Five workload characteristics to consider when right sizing Amazon ElastiCache Redis clusters

This post discusses the process to determine the right node size and cluster topology for your Amazon ElastiCache workloads, and the important factors to consider. This post assumes you have a good knowledge of Redis and its commands and have an understanding of Amazon ElastiCache for Redis and its features such as online cluster resizing, scaling, online migration from Amazon EC2 to ElastiCache, general-purpose and memory-optimized nodes, and enhanced I/O.

Baseline recommendation

For entry-level, small (2,000 or less TPS and 10 GB or less data size) and medium (TPS between 2,000 and 20,000, and data size between 10 GB and 100 GB) cache workloads, including the ones that may also experience temporary spikes in use, choose a cache node from the T3 family, which are the next generation general-purpose burstable T3-Standard cache nodes. If you’re just starting to use ElastiCache for your workloads, start on a T3.micro cache node because it offers a free tier. You can go up to T3.medium cache nodes as you increase the load.

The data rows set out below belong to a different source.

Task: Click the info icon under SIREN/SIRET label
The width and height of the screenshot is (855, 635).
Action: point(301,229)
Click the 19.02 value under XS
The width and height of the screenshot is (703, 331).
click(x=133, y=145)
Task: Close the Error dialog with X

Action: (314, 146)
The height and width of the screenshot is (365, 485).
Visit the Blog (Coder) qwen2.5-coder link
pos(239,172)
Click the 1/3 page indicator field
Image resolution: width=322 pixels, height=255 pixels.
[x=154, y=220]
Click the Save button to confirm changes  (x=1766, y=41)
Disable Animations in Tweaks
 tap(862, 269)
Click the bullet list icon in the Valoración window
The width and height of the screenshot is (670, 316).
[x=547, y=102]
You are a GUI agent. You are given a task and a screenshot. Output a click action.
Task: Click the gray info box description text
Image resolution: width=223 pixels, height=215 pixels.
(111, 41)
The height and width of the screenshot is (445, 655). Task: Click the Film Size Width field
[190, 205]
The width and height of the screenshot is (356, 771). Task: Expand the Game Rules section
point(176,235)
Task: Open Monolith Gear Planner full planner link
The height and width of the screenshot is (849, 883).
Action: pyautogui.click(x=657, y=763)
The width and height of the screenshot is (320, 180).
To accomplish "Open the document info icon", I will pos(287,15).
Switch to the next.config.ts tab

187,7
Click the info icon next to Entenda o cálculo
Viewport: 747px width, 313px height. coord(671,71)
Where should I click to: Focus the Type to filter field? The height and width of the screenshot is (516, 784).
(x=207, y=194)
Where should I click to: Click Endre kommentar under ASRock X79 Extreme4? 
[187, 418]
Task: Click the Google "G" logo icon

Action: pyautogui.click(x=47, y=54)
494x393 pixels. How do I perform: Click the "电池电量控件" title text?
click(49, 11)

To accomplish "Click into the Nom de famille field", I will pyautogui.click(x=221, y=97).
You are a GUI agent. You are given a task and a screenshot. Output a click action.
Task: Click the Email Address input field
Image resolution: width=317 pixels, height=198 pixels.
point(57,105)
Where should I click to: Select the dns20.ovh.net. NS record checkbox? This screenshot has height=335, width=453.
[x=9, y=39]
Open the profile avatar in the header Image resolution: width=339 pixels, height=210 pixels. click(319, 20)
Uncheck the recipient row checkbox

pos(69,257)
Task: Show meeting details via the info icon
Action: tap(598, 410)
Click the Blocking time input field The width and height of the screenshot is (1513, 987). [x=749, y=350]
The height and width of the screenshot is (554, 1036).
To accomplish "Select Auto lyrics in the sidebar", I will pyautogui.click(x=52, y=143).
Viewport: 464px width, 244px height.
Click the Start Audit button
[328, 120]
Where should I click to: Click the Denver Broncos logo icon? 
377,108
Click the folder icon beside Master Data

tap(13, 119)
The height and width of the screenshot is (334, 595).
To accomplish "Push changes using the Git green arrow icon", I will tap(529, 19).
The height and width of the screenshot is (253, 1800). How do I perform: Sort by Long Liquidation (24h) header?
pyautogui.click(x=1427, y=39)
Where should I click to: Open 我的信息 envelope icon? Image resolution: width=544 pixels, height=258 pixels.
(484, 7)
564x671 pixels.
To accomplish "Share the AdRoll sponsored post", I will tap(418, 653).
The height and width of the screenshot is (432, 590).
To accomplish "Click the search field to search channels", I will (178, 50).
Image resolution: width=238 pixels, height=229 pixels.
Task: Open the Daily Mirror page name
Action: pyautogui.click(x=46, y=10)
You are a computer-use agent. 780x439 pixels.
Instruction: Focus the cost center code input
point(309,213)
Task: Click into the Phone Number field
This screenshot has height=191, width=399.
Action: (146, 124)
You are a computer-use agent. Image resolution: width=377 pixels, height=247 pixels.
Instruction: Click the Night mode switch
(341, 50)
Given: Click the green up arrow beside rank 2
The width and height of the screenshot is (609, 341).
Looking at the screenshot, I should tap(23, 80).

For moderate to high (more than 20,000 TPS and 100 GB data size) workloads, choose a cache node from the M5 or R5 families, because the newest node types support the latest generation CPUs and networking capabilities. These cache node families can deliver up to 25 Gbps of aggregate network bandwidth with enhanced networking based on the Elastic Network Adapter (ENA) and over 600 GiB of memory. The R5 node types provide 5% more memory per vCPU and a 10% price per GiB improvement over R4 node types. In addition, R5 node types deliver an approximate 20% CPU performance improvement over R4 node types.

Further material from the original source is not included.